*** Opening of Excerpted data ***

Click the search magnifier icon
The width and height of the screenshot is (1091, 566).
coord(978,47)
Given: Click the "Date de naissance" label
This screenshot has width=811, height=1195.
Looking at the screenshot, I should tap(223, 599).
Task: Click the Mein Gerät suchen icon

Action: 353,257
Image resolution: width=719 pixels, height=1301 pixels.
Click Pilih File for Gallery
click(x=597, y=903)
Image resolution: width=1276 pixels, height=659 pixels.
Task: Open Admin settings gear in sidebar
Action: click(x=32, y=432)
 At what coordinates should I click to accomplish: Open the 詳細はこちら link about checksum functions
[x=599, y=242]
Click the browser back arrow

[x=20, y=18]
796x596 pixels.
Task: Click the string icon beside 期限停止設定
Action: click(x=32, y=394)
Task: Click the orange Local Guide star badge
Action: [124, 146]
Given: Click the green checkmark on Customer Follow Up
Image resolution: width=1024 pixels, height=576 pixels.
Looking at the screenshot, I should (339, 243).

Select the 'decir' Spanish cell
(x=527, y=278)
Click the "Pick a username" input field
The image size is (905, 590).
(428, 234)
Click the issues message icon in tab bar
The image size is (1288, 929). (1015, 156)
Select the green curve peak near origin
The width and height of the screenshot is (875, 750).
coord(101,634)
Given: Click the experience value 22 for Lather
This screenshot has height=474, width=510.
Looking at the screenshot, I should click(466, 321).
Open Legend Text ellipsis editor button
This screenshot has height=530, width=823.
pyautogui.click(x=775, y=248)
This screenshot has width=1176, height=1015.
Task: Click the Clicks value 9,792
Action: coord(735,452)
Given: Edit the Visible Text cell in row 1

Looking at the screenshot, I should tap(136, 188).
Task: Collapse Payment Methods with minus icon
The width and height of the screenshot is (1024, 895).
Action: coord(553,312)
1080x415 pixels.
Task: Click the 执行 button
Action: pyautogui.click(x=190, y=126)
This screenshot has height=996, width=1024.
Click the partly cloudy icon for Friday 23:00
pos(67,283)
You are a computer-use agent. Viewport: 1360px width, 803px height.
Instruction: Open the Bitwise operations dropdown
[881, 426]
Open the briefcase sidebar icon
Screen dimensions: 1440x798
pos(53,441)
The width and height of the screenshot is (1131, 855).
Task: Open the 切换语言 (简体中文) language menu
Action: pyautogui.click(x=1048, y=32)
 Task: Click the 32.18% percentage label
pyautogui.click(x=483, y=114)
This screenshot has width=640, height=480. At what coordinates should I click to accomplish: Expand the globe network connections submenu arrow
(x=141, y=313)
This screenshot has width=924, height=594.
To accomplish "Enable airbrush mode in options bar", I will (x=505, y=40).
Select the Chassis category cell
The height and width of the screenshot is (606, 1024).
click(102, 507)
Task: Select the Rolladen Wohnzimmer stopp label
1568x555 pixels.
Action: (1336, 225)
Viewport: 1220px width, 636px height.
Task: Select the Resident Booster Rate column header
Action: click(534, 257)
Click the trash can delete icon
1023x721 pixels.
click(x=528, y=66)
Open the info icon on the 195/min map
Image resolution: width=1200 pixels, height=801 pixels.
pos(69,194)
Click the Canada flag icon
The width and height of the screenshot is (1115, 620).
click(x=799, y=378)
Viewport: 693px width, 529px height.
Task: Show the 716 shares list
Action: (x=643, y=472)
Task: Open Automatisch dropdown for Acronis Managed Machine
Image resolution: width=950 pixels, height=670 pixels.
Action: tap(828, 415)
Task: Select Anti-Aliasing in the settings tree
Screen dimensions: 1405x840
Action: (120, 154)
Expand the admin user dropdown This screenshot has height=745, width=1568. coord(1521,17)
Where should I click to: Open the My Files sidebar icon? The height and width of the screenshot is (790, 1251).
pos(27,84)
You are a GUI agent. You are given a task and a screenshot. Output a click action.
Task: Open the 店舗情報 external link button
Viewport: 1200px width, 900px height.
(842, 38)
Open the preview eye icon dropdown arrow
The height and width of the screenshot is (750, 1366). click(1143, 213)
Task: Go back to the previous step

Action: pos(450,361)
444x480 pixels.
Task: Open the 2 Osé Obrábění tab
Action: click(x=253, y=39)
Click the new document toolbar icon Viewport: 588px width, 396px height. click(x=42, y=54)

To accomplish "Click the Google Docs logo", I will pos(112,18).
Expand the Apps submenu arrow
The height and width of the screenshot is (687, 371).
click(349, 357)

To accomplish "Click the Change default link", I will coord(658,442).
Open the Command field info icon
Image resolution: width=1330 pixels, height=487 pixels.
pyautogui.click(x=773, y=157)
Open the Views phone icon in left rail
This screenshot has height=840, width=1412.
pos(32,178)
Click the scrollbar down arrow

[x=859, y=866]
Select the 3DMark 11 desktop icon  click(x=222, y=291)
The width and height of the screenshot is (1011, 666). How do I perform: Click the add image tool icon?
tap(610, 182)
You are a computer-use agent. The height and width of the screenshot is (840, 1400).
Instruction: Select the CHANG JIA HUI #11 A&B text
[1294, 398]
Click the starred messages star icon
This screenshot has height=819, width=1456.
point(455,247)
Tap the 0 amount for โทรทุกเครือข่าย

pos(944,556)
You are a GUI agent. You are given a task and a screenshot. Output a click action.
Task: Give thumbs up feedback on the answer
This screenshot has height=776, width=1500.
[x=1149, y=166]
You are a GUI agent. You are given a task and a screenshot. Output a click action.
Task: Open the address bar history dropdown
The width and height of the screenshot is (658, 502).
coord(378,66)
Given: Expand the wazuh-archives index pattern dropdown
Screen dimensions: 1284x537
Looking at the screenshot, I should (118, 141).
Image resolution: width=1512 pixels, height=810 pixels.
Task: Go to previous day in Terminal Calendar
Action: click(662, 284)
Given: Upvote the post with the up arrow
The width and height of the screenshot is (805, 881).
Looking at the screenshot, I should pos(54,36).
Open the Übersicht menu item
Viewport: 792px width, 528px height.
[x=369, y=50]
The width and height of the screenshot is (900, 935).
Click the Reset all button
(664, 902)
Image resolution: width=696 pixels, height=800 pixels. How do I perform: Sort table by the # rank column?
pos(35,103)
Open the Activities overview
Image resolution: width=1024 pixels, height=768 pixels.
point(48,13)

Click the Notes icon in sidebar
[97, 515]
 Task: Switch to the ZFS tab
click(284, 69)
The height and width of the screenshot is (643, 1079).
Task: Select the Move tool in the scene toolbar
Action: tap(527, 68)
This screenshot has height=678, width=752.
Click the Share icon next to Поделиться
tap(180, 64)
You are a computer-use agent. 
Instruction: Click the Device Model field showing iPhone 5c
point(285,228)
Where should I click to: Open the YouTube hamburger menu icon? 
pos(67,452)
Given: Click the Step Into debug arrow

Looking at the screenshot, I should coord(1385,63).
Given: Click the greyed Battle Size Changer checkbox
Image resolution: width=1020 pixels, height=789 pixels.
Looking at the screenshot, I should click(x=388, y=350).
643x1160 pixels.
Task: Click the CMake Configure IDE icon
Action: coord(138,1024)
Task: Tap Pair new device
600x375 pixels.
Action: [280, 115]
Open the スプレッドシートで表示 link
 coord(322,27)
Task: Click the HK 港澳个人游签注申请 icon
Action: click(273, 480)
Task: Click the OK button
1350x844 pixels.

*** Close of Excerpted data ***

# Required work
Each line of the data is to be transcribed exactly.

# Answer below
Click the search magnifier icon
The width and height of the screenshot is (1091, 566).
coord(978,47)
Given: Click the "Date de naissance" label
This screenshot has width=811, height=1195.
Looking at the screenshot, I should tap(223, 599).
Task: Click the Mein Gerät suchen icon

Action: 353,257
Image resolution: width=719 pixels, height=1301 pixels.
Click Pilih File for Gallery
click(x=597, y=903)
Image resolution: width=1276 pixels, height=659 pixels.
Task: Open Admin settings gear in sidebar
Action: click(x=32, y=432)
 At what coordinates should I click to accomplish: Open the 詳細はこちら link about checksum functions
[x=599, y=242]
Click the browser back arrow

[x=20, y=18]
796x596 pixels.
Task: Click the string icon beside 期限停止設定
Action: click(x=32, y=394)
Task: Click the orange Local Guide star badge
Action: [124, 146]
Given: Click the green checkmark on Customer Follow Up
Image resolution: width=1024 pixels, height=576 pixels.
Looking at the screenshot, I should (339, 243).

Select the 'decir' Spanish cell
(x=527, y=278)
Click the "Pick a username" input field
The image size is (905, 590).
(428, 234)
Click the issues message icon in tab bar
The image size is (1288, 929). (1015, 156)
Select the green curve peak near origin
The width and height of the screenshot is (875, 750).
coord(101,634)
Given: Click the experience value 22 for Lather
This screenshot has height=474, width=510.
Looking at the screenshot, I should click(466, 321).
Open Legend Text ellipsis editor button
This screenshot has height=530, width=823.
pyautogui.click(x=775, y=248)
This screenshot has width=1176, height=1015.
Task: Click the Clicks value 9,792
Action: coord(735,452)
Given: Edit the Visible Text cell in row 1

Looking at the screenshot, I should tap(136, 188).
Task: Collapse Payment Methods with minus icon
The width and height of the screenshot is (1024, 895).
Action: coord(553,312)
1080x415 pixels.
Task: Click the 执行 button
Action: pyautogui.click(x=190, y=126)
This screenshot has height=996, width=1024.
Click the partly cloudy icon for Friday 23:00
pos(67,283)
You are a computer-use agent. Viewport: 1360px width, 803px height.
Instruction: Open the Bitwise operations dropdown
[881, 426]
Open the briefcase sidebar icon
Screen dimensions: 1440x798
pos(53,441)
The width and height of the screenshot is (1131, 855).
Task: Open the 切换语言 (简体中文) language menu
Action: pyautogui.click(x=1048, y=32)
 Task: Click the 32.18% percentage label
pyautogui.click(x=483, y=114)
This screenshot has width=640, height=480. At what coordinates should I click to accomplish: Expand the globe network connections submenu arrow
(x=141, y=313)
This screenshot has width=924, height=594.
To accomplish "Enable airbrush mode in options bar", I will (x=505, y=40).
Select the Chassis category cell
The height and width of the screenshot is (606, 1024).
click(102, 507)
Task: Select the Rolladen Wohnzimmer stopp label
1568x555 pixels.
Action: (1336, 225)
Viewport: 1220px width, 636px height.
Task: Select the Resident Booster Rate column header
Action: click(534, 257)
Click the trash can delete icon
1023x721 pixels.
click(x=528, y=66)
Open the info icon on the 195/min map
Image resolution: width=1200 pixels, height=801 pixels.
pos(69,194)
Click the Canada flag icon
The width and height of the screenshot is (1115, 620).
click(x=799, y=378)
Viewport: 693px width, 529px height.
Task: Show the 716 shares list
Action: (x=643, y=472)
Task: Open Automatisch dropdown for Acronis Managed Machine
Image resolution: width=950 pixels, height=670 pixels.
Action: tap(828, 415)
Task: Select Anti-Aliasing in the settings tree
Screen dimensions: 1405x840
Action: (120, 154)
Expand the admin user dropdown This screenshot has height=745, width=1568. coord(1521,17)
Where should I click to: Open the My Files sidebar icon? The height and width of the screenshot is (790, 1251).
pos(27,84)
You are a GUI agent. You are given a task and a screenshot. Output a click action.
Task: Open the 店舗情報 external link button
Viewport: 1200px width, 900px height.
(842, 38)
Open the preview eye icon dropdown arrow
The height and width of the screenshot is (750, 1366). click(1143, 213)
Task: Go back to the previous step

Action: pos(450,361)
444x480 pixels.
Task: Open the 2 Osé Obrábění tab
Action: click(x=253, y=39)
Click the new document toolbar icon Viewport: 588px width, 396px height. click(x=42, y=54)

To accomplish "Click the Google Docs logo", I will pos(112,18).
Expand the Apps submenu arrow
The height and width of the screenshot is (687, 371).
click(349, 357)

To accomplish "Click the Change default link", I will coord(658,442).
Open the Command field info icon
Image resolution: width=1330 pixels, height=487 pixels.
pyautogui.click(x=773, y=157)
Open the Views phone icon in left rail
This screenshot has height=840, width=1412.
pos(32,178)
Click the scrollbar down arrow

[x=859, y=866]
Select the 3DMark 11 desktop icon  click(x=222, y=291)
The width and height of the screenshot is (1011, 666). How do I perform: Click the add image tool icon?
tap(610, 182)
You are a computer-use agent. The height and width of the screenshot is (840, 1400).
Instruction: Select the CHANG JIA HUI #11 A&B text
[1294, 398]
Click the starred messages star icon
This screenshot has height=819, width=1456.
point(455,247)
Tap the 0 amount for โทรทุกเครือข่าย

pos(944,556)
You are a GUI agent. You are given a task and a screenshot. Output a click action.
Task: Give thumbs up feedback on the answer
This screenshot has height=776, width=1500.
[x=1149, y=166]
You are a GUI agent. You are given a task and a screenshot. Output a click action.
Task: Open the address bar history dropdown
The width and height of the screenshot is (658, 502).
coord(378,66)
Given: Expand the wazuh-archives index pattern dropdown
Screen dimensions: 1284x537
Looking at the screenshot, I should (118, 141).
Image resolution: width=1512 pixels, height=810 pixels.
Task: Go to previous day in Terminal Calendar
Action: click(662, 284)
Given: Upvote the post with the up arrow
The width and height of the screenshot is (805, 881).
Looking at the screenshot, I should pos(54,36).
Open the Übersicht menu item
Viewport: 792px width, 528px height.
[x=369, y=50]
The width and height of the screenshot is (900, 935).
Click the Reset all button
(664, 902)
Image resolution: width=696 pixels, height=800 pixels. How do I perform: Sort table by the # rank column?
pos(35,103)
Open the Activities overview
Image resolution: width=1024 pixels, height=768 pixels.
point(48,13)

Click the Notes icon in sidebar
[97, 515]
 Task: Switch to the ZFS tab
click(284, 69)
The height and width of the screenshot is (643, 1079).
Task: Select the Move tool in the scene toolbar
Action: tap(527, 68)
This screenshot has height=678, width=752.
Click the Share icon next to Поделиться
tap(180, 64)
You are a computer-use agent. 
Instruction: Click the Device Model field showing iPhone 5c
point(285,228)
Where should I click to: Open the YouTube hamburger menu icon? 
pos(67,452)
Given: Click the Step Into debug arrow

Looking at the screenshot, I should coord(1385,63).
Given: Click the greyed Battle Size Changer checkbox
Image resolution: width=1020 pixels, height=789 pixels.
Looking at the screenshot, I should click(x=388, y=350).
643x1160 pixels.
Task: Click the CMake Configure IDE icon
Action: coord(138,1024)
Task: Tap Pair new device
600x375 pixels.
Action: [280, 115]
Open the スプレッドシートで表示 link
 coord(322,27)
Task: Click the HK 港澳个人游签注申请 icon
Action: click(273, 480)
Task: Click the OK button
1350x844 pixels.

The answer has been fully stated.